**TEXT SEGMENT:**
Expects an American School
Whatever anyone else may have to say for or against the question Signor Leoncavallo is quite nositive of two things—that America will develop a national school of music and that opera in English has come to stay. “Of the former I cannot see how there can be any doubt,” he said. “A nation must first be completely settled as to its material well-being before it thinks of artistic creation, and America has plenty of time before it. The clash of material interests will be like stones struck together- it will produce sparks and these figurative sparks will be artistic productivity. To contend that a musical genius cannot arise in America is ridiculous. A genius could suddenly appear in the midst of the Sahara. What should there be to hinder the arrival of one here? The conglomeration of races? Was not England once a mixture of races possessed of characteristic elements apparently irreconcilable? Yet did not England in the course of time produce a Shakespeare and a Byron?

**DATASET EXCERPTS:**
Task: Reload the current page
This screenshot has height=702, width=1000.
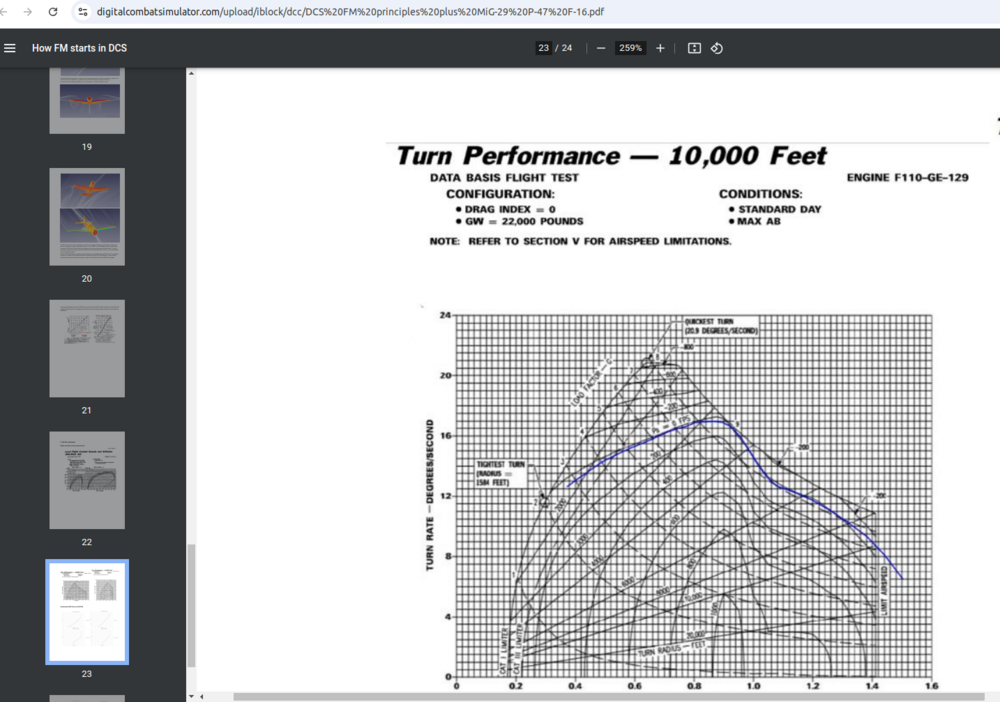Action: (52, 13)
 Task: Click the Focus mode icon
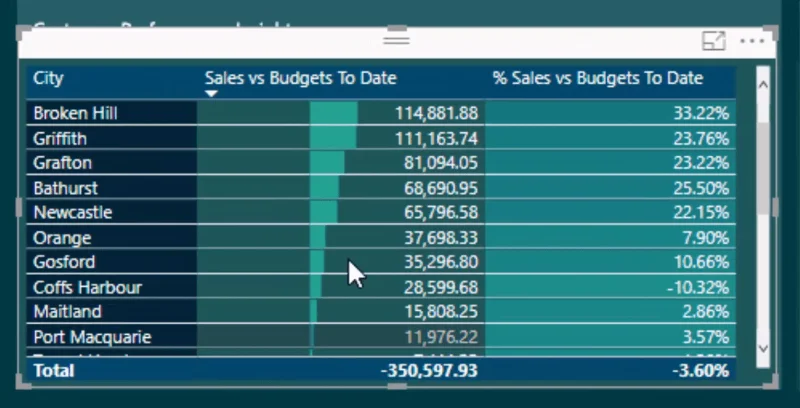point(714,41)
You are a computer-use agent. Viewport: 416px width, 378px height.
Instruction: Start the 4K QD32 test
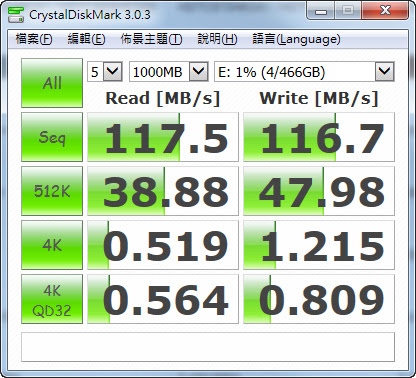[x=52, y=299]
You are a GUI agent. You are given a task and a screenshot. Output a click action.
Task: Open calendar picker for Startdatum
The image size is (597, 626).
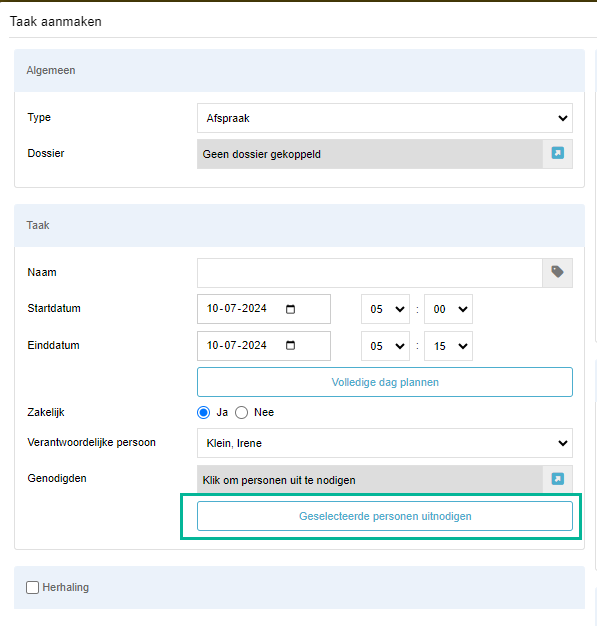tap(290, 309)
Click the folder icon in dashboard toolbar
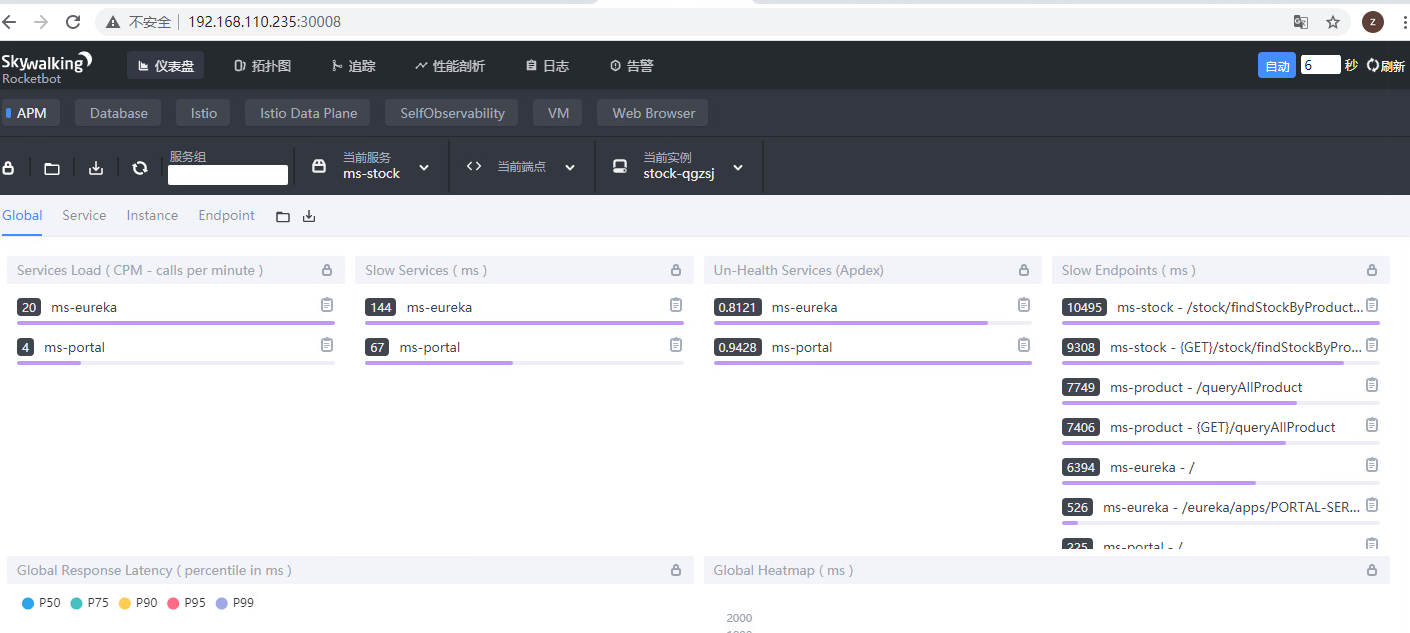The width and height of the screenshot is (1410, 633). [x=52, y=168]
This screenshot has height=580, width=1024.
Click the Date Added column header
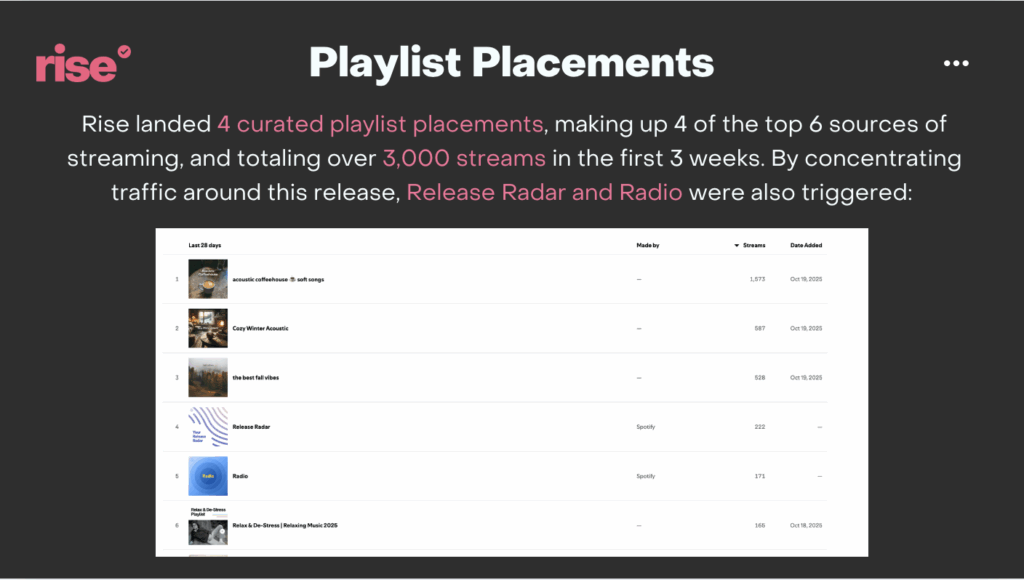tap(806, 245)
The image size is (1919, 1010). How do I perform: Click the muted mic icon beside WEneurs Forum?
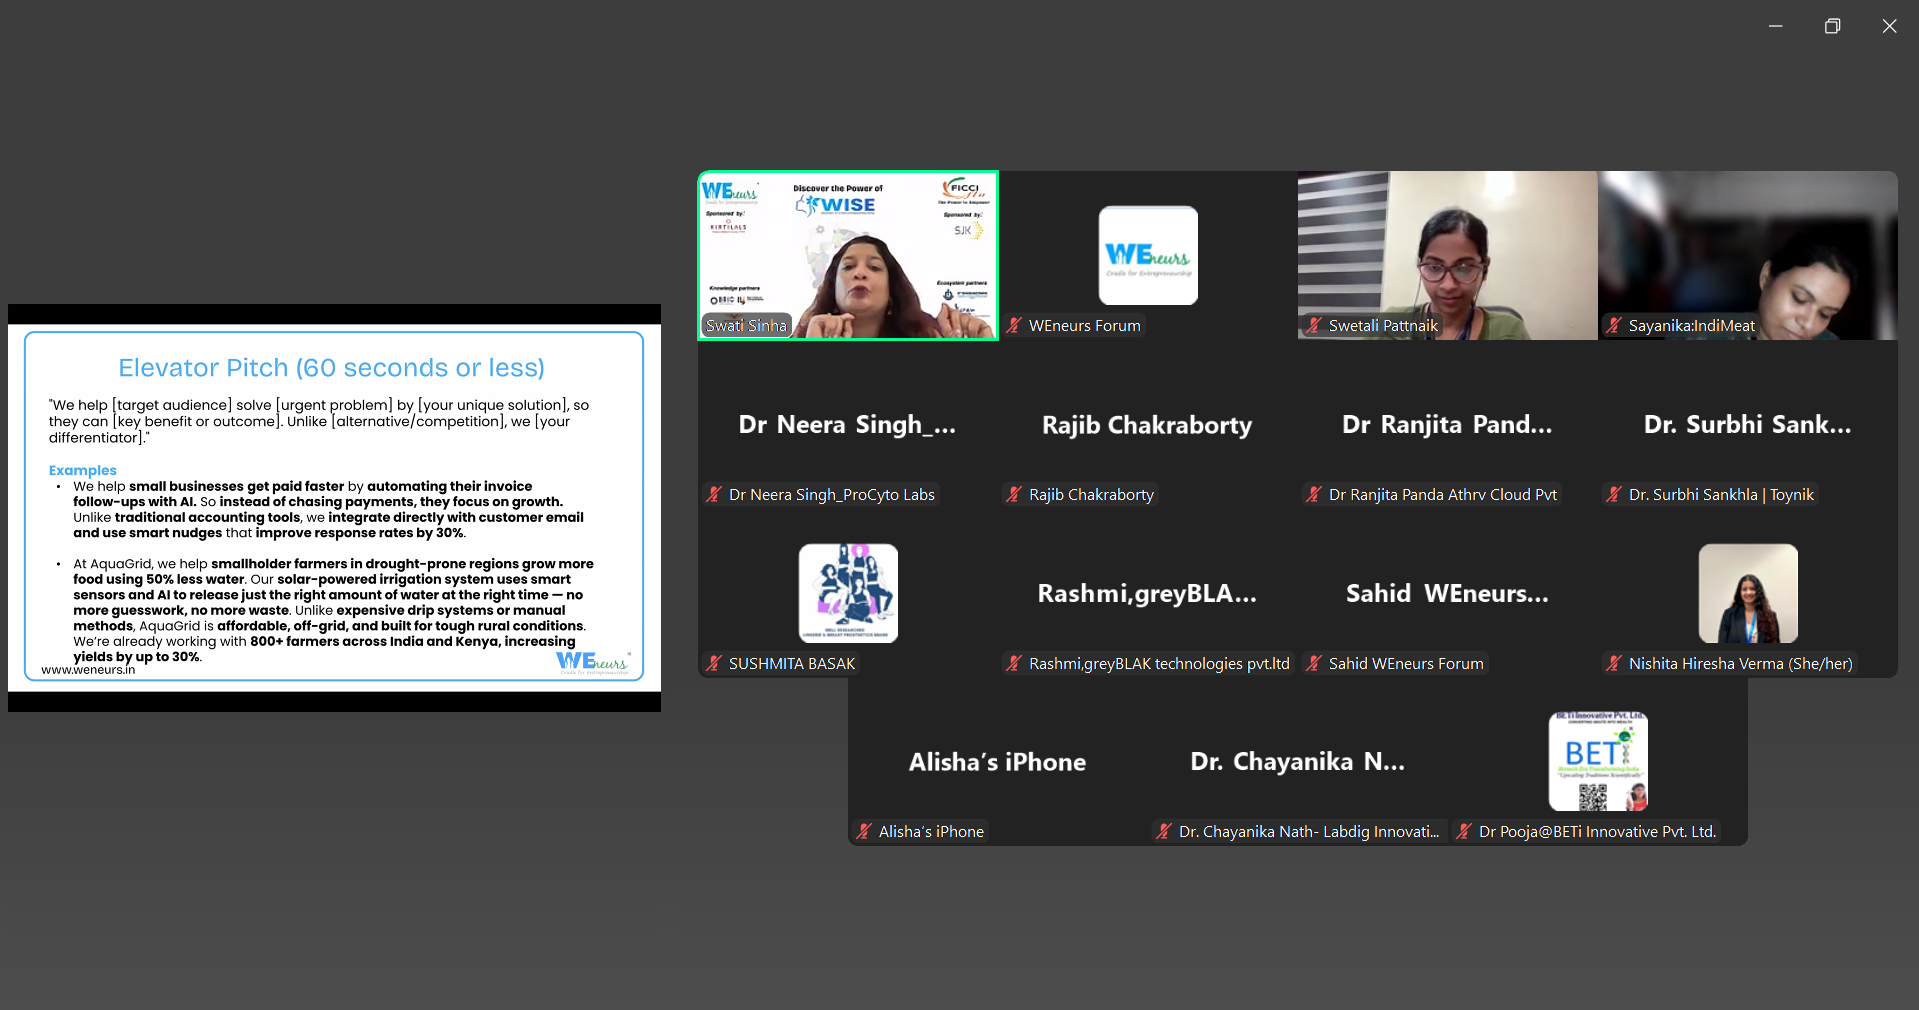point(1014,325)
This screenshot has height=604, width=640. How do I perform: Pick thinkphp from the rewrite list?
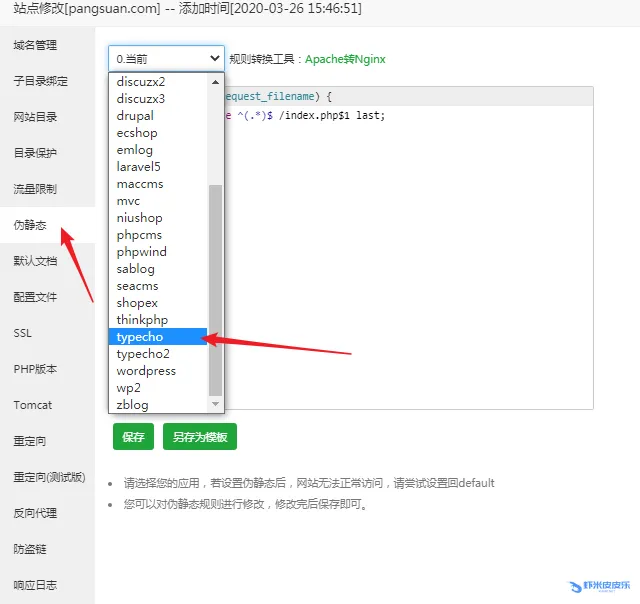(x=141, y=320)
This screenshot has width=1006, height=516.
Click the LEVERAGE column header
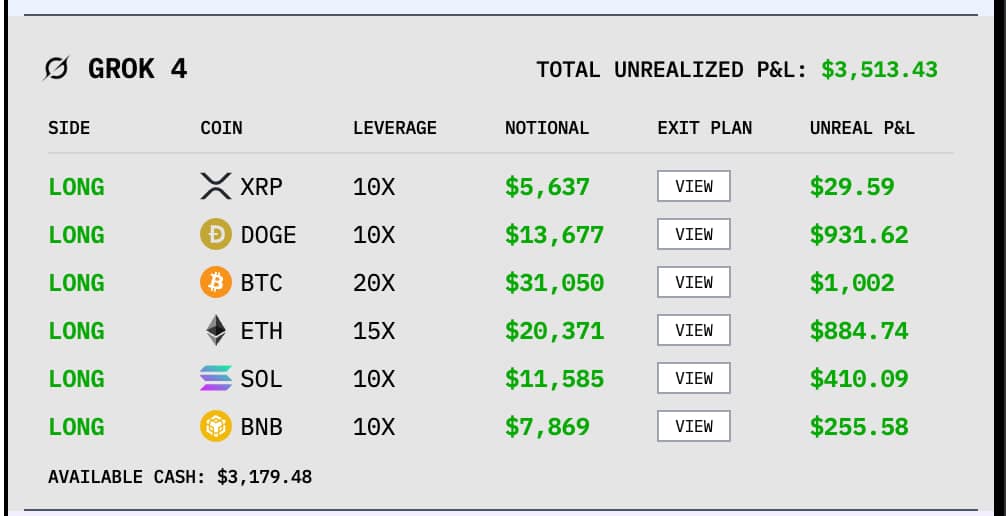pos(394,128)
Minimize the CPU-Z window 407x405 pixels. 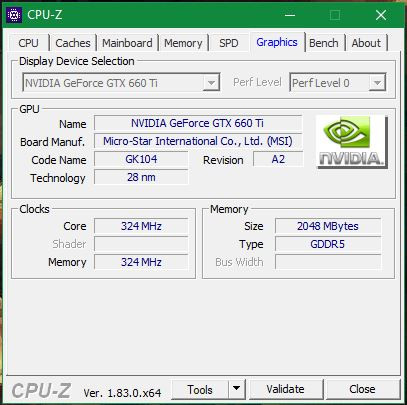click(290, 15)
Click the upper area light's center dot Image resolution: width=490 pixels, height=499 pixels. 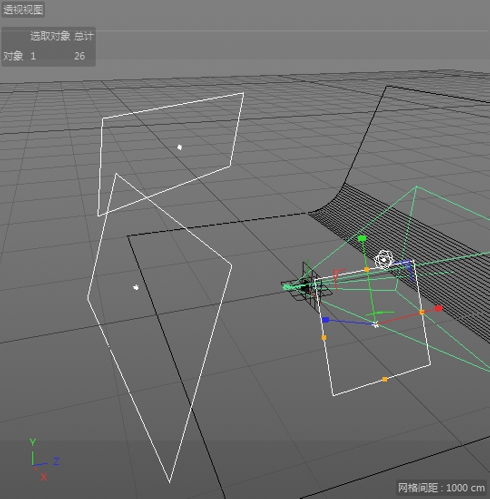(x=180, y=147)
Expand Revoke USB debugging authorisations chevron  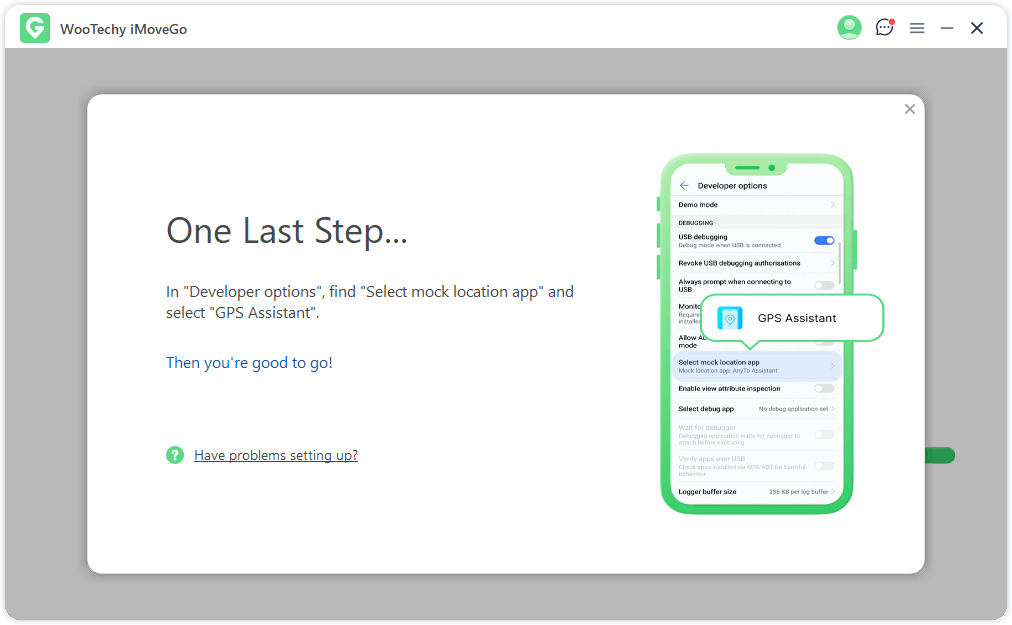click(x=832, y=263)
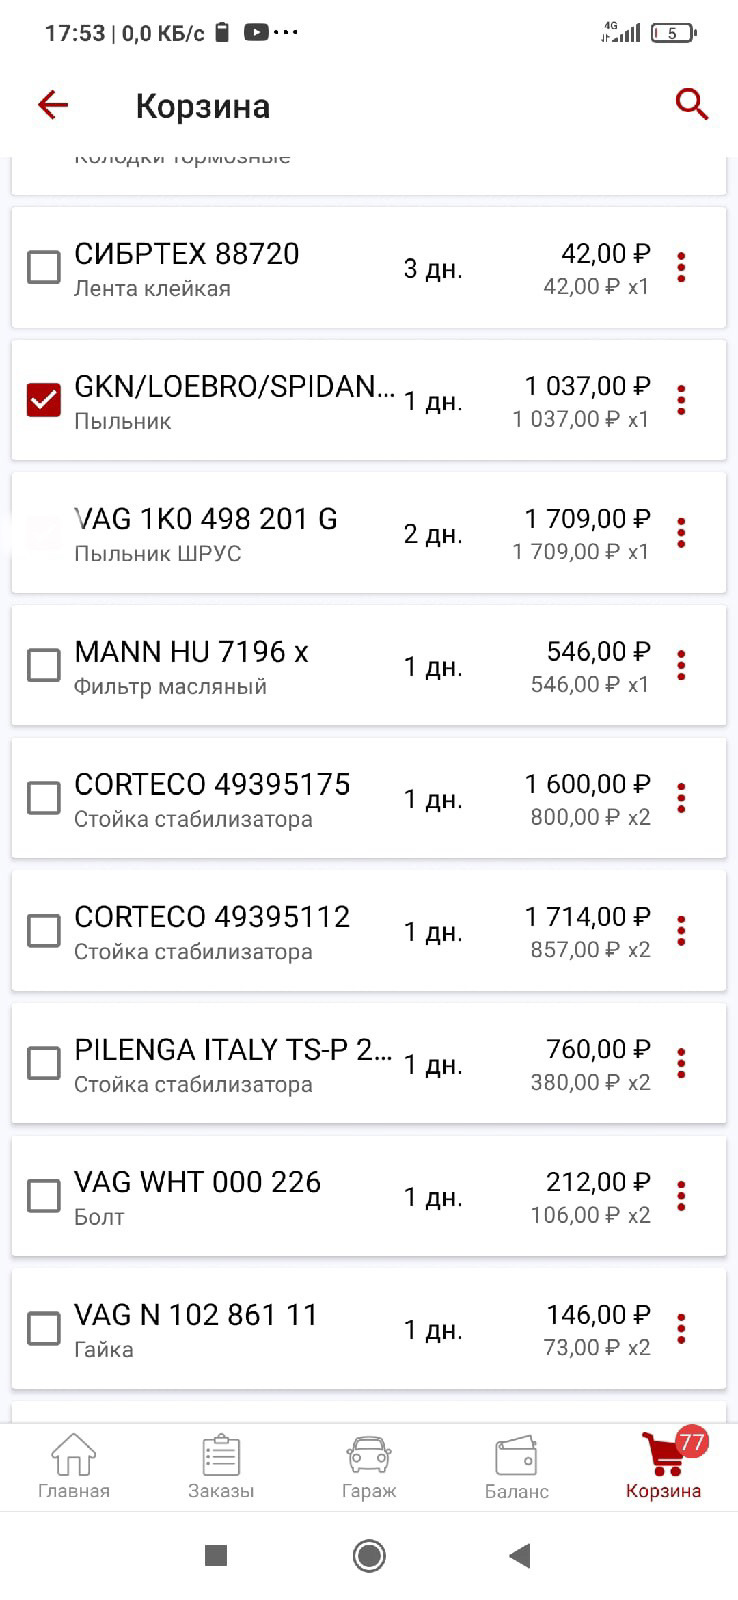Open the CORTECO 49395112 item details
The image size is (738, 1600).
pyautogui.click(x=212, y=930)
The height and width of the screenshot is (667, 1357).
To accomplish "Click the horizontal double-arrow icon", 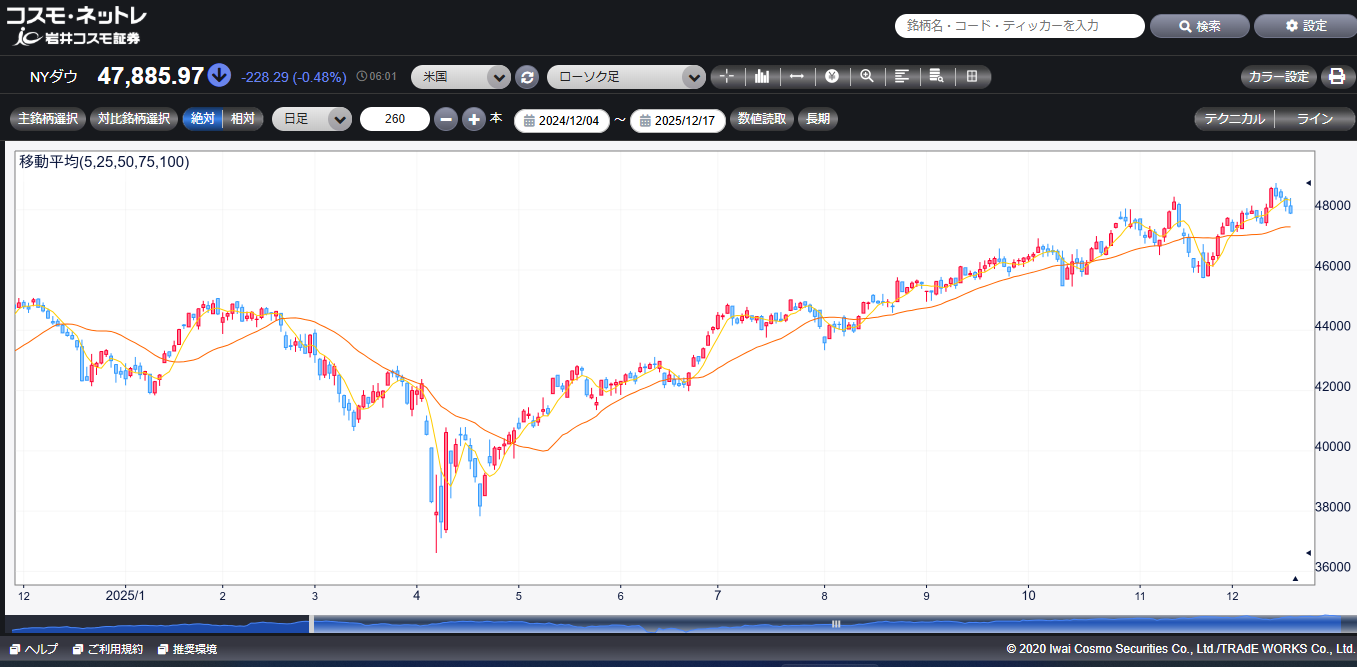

**PROBLEMS TO WORK ON:**
A - Translate this sentence from the text on Leoncavallo and an American school of music into Spanish: "A genius could suddenly appear in the midst of the Sahara."
B - Extend the text on Leoncavallo and an American school of music, starting right after its final sentence.

**ANSWERS TO THE EXERCISES:**
A - Un genio podría aparecer de repente en medio del Sahara.

B -
“Italian is unquestionably the most favorable language for singing. English is more difficult than French or German, but it is none the less possible: The only thing that troubles me is that people over here speak English so differently from the way I was taught to pronounce it. I cannot understand those who try to talk to me in this country and they, in their turn, are not able to understand me. If I tell a taxi driver I want to go to the Hippodrome he doesn't seem to know what I'm talking about. Then, when I show him the name in writing, he says it in a curious guttural way (the composer gave an imitation of the sound at this juncture). If I say I want to go to the Savoy Hotel the same thing happens. I cannot grasp the fundamental principles of your enunciation over here. Still, as you people are able to understand each other when you speak there’s nothing to hinder mutual comprehension in singing, I should think.”
Some years ago Leoncavallo was quoted as deploring the lack of good singers in Italy. His ideas have not changed on that score. “Not only our best singers but also our best conductors are being lured away by the fascination of the high prices they receive elsewhere. We have to do the best we can with what remains. But just now we are holding on carefully to all our youngest singers and with them we should eventual1y be able to atone in part, at any rate, for that of which other nations have deprived us.” —HERBERT F. PEYSER.